* Exercise aim
Lines below starting with the line with "You are a GUI" and going on through the line with "Conductor Logístico Motocarro" must be output exactly; the rest of the records must be left out.

Top of Information given

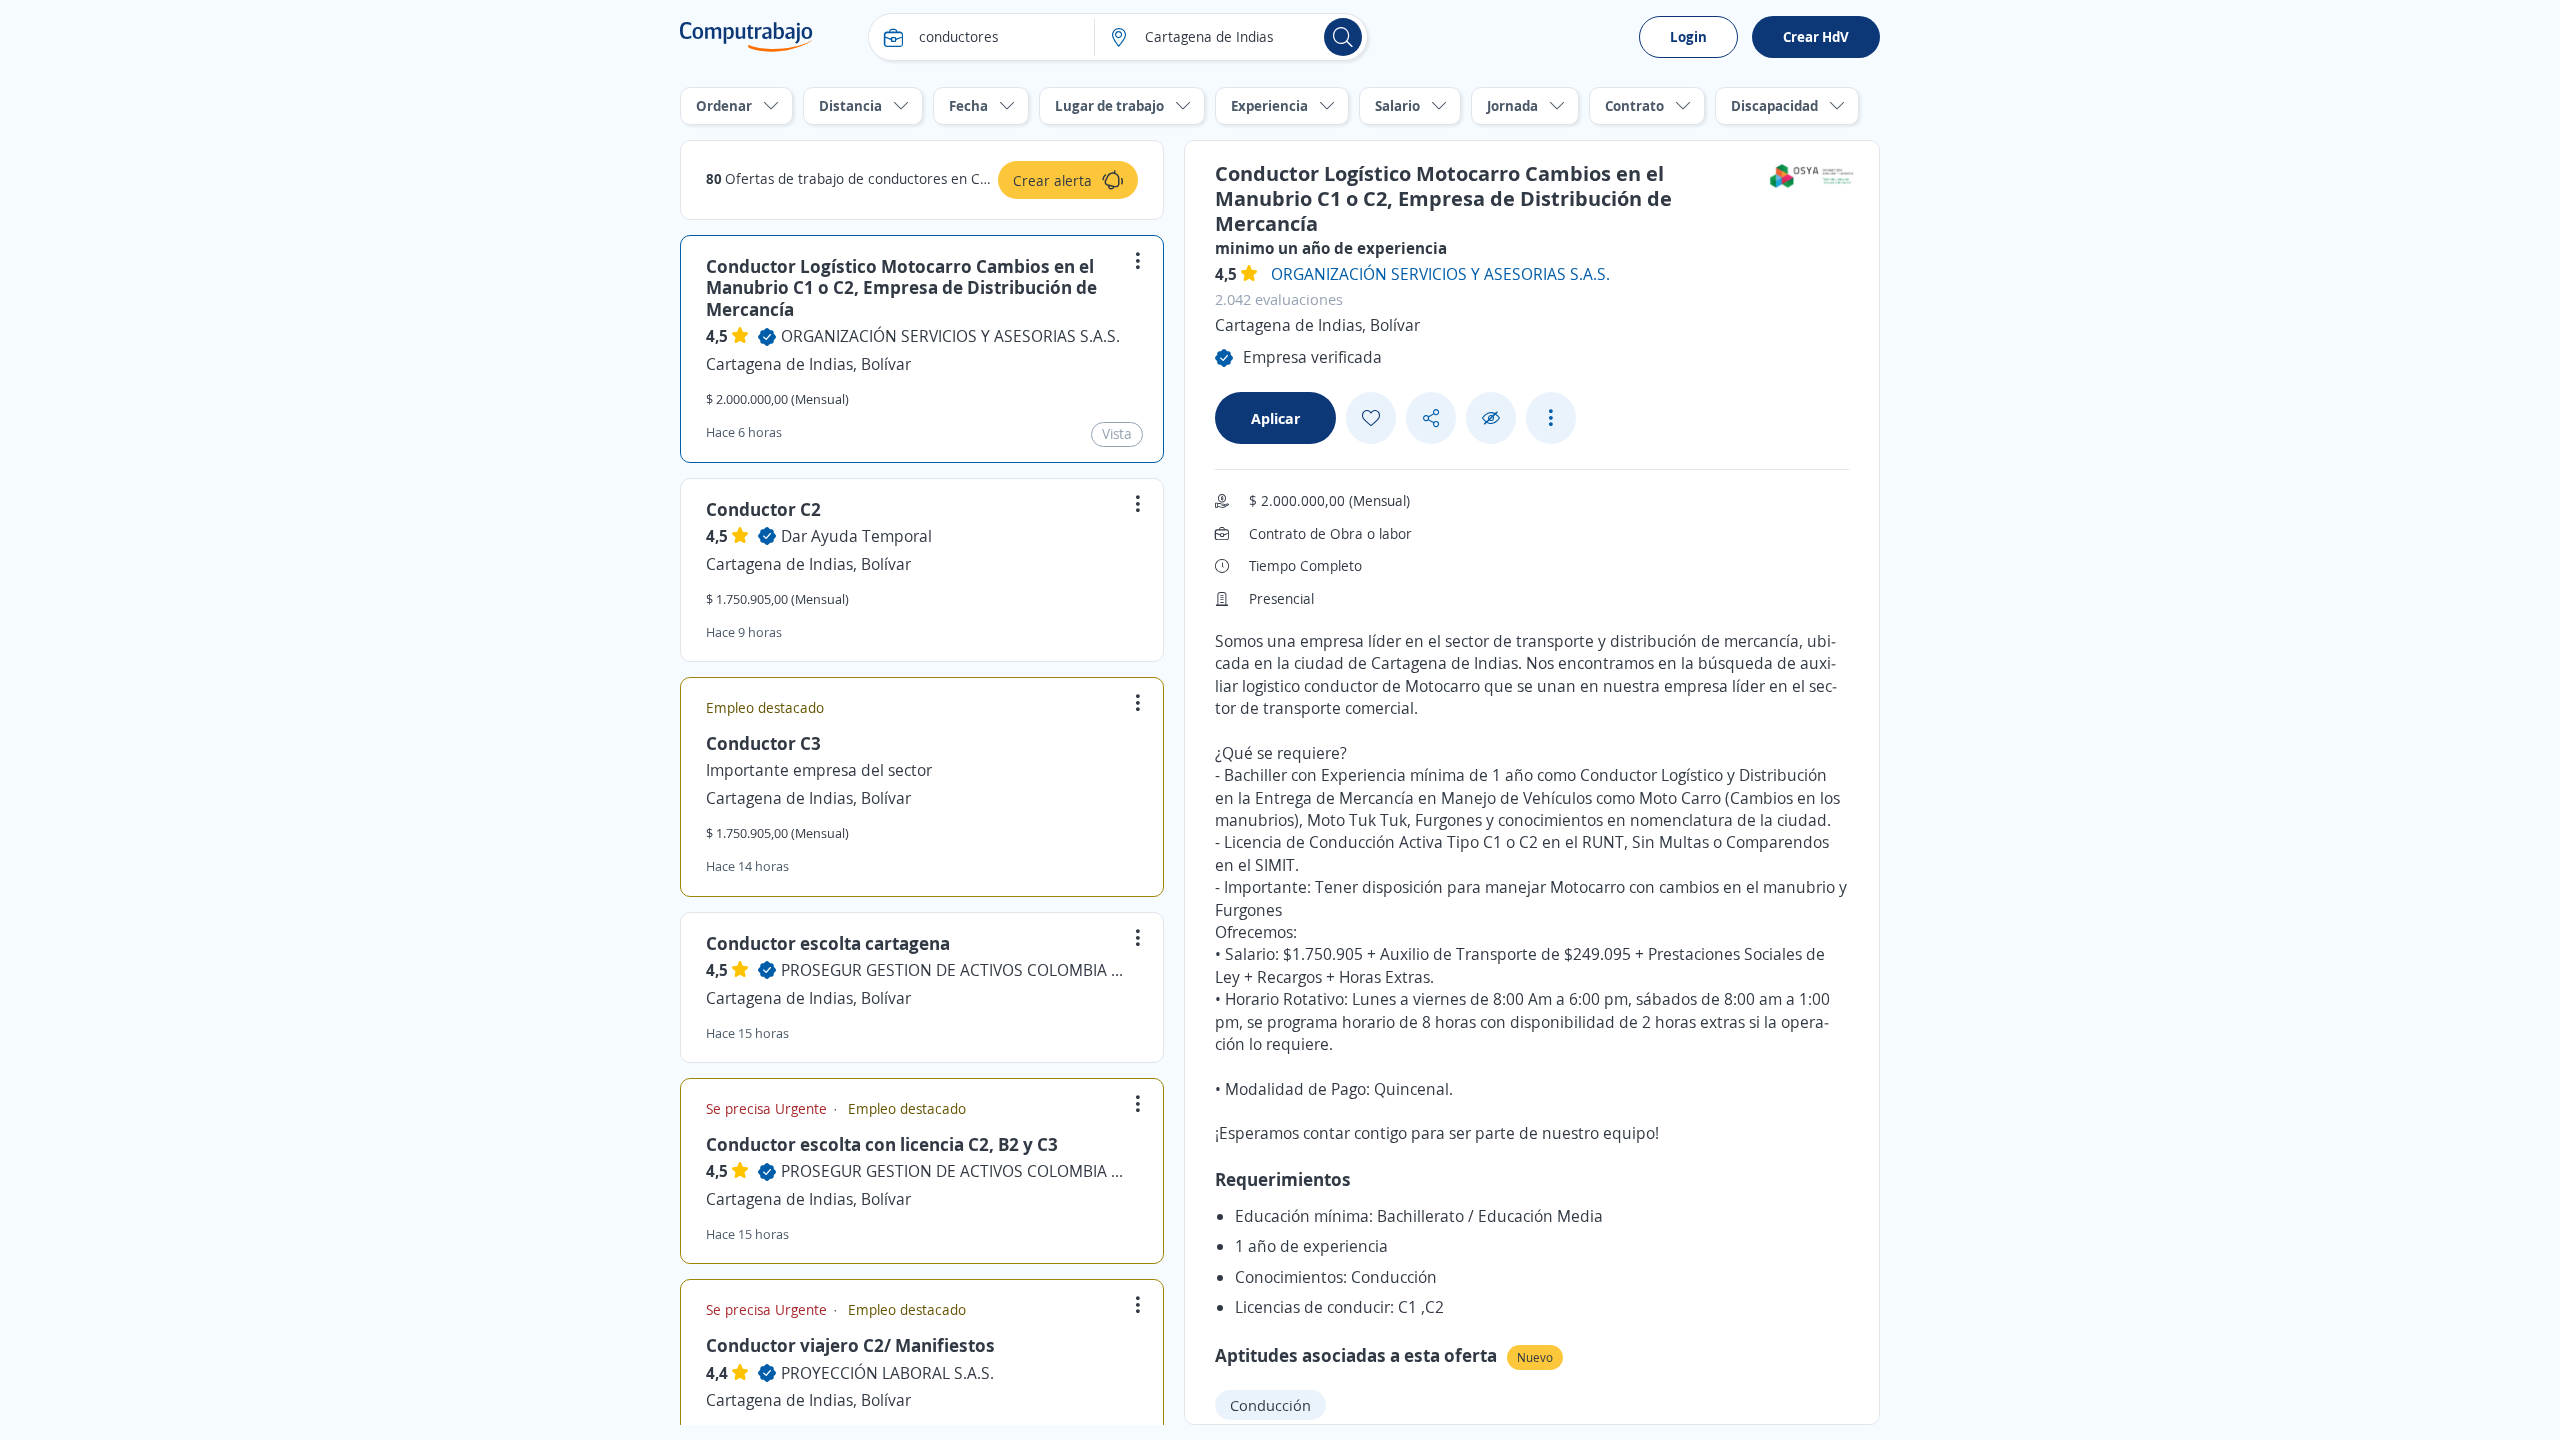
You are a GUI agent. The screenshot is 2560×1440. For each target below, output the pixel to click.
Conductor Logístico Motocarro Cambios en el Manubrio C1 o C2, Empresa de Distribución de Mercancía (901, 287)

Bottom of Information given
Top of Information given

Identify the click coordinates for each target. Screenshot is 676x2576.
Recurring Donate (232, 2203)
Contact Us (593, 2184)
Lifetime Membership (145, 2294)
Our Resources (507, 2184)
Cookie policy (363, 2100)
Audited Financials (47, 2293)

Bottom of Information given

* Solved problem
You are a GUI agent. The screenshot is 2560×1440. For each target below, output the pixel to click.
Conductor Logístico Motocarro Cambios en el Manubrio C1 o C2, Empresa de Distribución de Mercancía (901, 287)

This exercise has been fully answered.